------ DATA SUPPLIED ------

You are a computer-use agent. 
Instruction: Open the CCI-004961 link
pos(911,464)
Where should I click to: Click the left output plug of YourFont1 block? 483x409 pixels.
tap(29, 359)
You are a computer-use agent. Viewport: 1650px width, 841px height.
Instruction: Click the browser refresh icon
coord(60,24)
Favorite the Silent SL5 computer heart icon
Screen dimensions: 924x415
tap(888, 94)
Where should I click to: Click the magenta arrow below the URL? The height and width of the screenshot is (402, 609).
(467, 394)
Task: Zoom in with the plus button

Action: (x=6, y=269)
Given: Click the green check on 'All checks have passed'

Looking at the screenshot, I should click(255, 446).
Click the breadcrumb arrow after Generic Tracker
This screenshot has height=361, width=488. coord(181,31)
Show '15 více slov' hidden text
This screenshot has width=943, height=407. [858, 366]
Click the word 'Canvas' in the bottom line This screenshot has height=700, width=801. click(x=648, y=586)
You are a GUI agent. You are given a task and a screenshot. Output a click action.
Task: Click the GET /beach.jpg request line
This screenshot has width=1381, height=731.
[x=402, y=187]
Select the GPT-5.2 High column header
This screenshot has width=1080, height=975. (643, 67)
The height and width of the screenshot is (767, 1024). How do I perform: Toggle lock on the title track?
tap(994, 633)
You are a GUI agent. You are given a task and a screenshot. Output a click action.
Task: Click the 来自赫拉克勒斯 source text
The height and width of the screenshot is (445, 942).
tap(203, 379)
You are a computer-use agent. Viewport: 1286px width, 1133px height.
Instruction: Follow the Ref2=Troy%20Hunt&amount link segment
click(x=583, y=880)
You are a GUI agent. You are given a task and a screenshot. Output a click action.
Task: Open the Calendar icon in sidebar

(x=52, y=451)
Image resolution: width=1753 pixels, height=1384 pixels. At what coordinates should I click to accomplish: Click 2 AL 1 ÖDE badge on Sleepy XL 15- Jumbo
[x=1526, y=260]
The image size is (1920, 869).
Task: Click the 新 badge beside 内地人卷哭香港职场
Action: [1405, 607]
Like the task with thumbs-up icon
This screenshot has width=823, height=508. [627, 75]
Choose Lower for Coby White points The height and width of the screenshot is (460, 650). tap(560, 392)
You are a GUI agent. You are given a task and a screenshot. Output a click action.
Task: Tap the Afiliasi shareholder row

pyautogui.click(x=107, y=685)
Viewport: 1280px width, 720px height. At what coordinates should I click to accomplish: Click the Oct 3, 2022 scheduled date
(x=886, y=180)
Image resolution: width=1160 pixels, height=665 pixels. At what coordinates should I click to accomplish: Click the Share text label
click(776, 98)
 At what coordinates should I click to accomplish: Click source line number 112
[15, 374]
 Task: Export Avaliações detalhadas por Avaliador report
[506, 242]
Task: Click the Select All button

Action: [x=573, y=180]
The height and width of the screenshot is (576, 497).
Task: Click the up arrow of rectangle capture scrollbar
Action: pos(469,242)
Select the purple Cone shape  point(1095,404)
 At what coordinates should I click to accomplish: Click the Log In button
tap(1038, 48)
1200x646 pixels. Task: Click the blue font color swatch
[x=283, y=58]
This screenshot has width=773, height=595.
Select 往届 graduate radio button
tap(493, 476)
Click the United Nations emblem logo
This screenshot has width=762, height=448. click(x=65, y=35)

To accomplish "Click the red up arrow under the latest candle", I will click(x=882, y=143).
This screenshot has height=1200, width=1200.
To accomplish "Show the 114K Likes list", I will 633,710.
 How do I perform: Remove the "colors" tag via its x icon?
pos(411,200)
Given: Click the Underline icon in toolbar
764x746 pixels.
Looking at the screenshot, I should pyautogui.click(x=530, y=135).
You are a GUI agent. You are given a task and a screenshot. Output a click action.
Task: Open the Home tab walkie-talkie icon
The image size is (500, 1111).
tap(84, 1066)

------

The entries above must be copied verbatim. Leave none out.

- [WRITTEN ANSWER]
You are a computer-use agent. 
Instruction: Open the CCI-004961 link
pos(911,464)
Where should I click to: Click the left output plug of YourFont1 block? 483x409 pixels.
tap(29, 359)
You are a computer-use agent. Viewport: 1650px width, 841px height.
Instruction: Click the browser refresh icon
coord(60,24)
Favorite the Silent SL5 computer heart icon
Screen dimensions: 924x415
tap(888, 94)
Where should I click to: Click the magenta arrow below the URL? The height and width of the screenshot is (402, 609).
(467, 394)
Task: Zoom in with the plus button

Action: (x=6, y=269)
Given: Click the green check on 'All checks have passed'

Looking at the screenshot, I should click(255, 446).
Click the breadcrumb arrow after Generic Tracker
This screenshot has height=361, width=488. coord(181,31)
Show '15 více slov' hidden text
This screenshot has width=943, height=407. [858, 366]
Click the word 'Canvas' in the bottom line This screenshot has height=700, width=801. click(x=648, y=586)
You are a GUI agent. You are given a task and a screenshot. Output a click action.
Task: Click the GET /beach.jpg request line
This screenshot has width=1381, height=731.
[x=402, y=187]
Select the GPT-5.2 High column header
This screenshot has width=1080, height=975. (643, 67)
The height and width of the screenshot is (767, 1024). How do I perform: Toggle lock on the title track?
tap(994, 633)
You are a GUI agent. You are given a task and a screenshot. Output a click action.
Task: Click the 来自赫拉克勒斯 source text
The height and width of the screenshot is (445, 942).
tap(203, 379)
You are a computer-use agent. Viewport: 1286px width, 1133px height.
Instruction: Follow the Ref2=Troy%20Hunt&amount link segment
click(x=583, y=880)
You are a GUI agent. You are given a task and a screenshot. Output a click action.
Task: Open the Calendar icon in sidebar

(x=52, y=451)
Image resolution: width=1753 pixels, height=1384 pixels. At what coordinates should I click to accomplish: Click 2 AL 1 ÖDE badge on Sleepy XL 15- Jumbo
[x=1526, y=260]
The image size is (1920, 869).
Task: Click the 新 badge beside 内地人卷哭香港职场
Action: [1405, 607]
Like the task with thumbs-up icon
This screenshot has width=823, height=508. [627, 75]
Choose Lower for Coby White points The height and width of the screenshot is (460, 650). tap(560, 392)
You are a GUI agent. You are given a task and a screenshot. Output a click action.
Task: Tap the Afiliasi shareholder row

pyautogui.click(x=107, y=685)
Viewport: 1280px width, 720px height. At what coordinates should I click to accomplish: Click the Oct 3, 2022 scheduled date
(x=886, y=180)
Image resolution: width=1160 pixels, height=665 pixels. At what coordinates should I click to accomplish: Click the Share text label
click(776, 98)
 At what coordinates should I click to accomplish: Click source line number 112
[15, 374]
 Task: Export Avaliações detalhadas por Avaliador report
[506, 242]
Task: Click the Select All button

Action: [x=573, y=180]
The height and width of the screenshot is (576, 497).
Task: Click the up arrow of rectangle capture scrollbar
Action: pos(469,242)
Select the purple Cone shape  point(1095,404)
 At what coordinates should I click to accomplish: Click the Log In button
tap(1038, 48)
1200x646 pixels. Task: Click the blue font color swatch
[x=283, y=58]
This screenshot has width=773, height=595.
Select 往届 graduate radio button
tap(493, 476)
Click the United Nations emblem logo
This screenshot has width=762, height=448. click(x=65, y=35)

To accomplish "Click the red up arrow under the latest candle", I will click(x=882, y=143).
This screenshot has height=1200, width=1200.
To accomplish "Show the 114K Likes list", I will 633,710.
 How do I perform: Remove the "colors" tag via its x icon?
pos(411,200)
Given: Click the Underline icon in toolbar
764x746 pixels.
Looking at the screenshot, I should pyautogui.click(x=530, y=135).
You are a GUI agent. You are given a task and a screenshot. Output a click action.
Task: Open the Home tab walkie-talkie icon
The image size is (500, 1111).
tap(84, 1066)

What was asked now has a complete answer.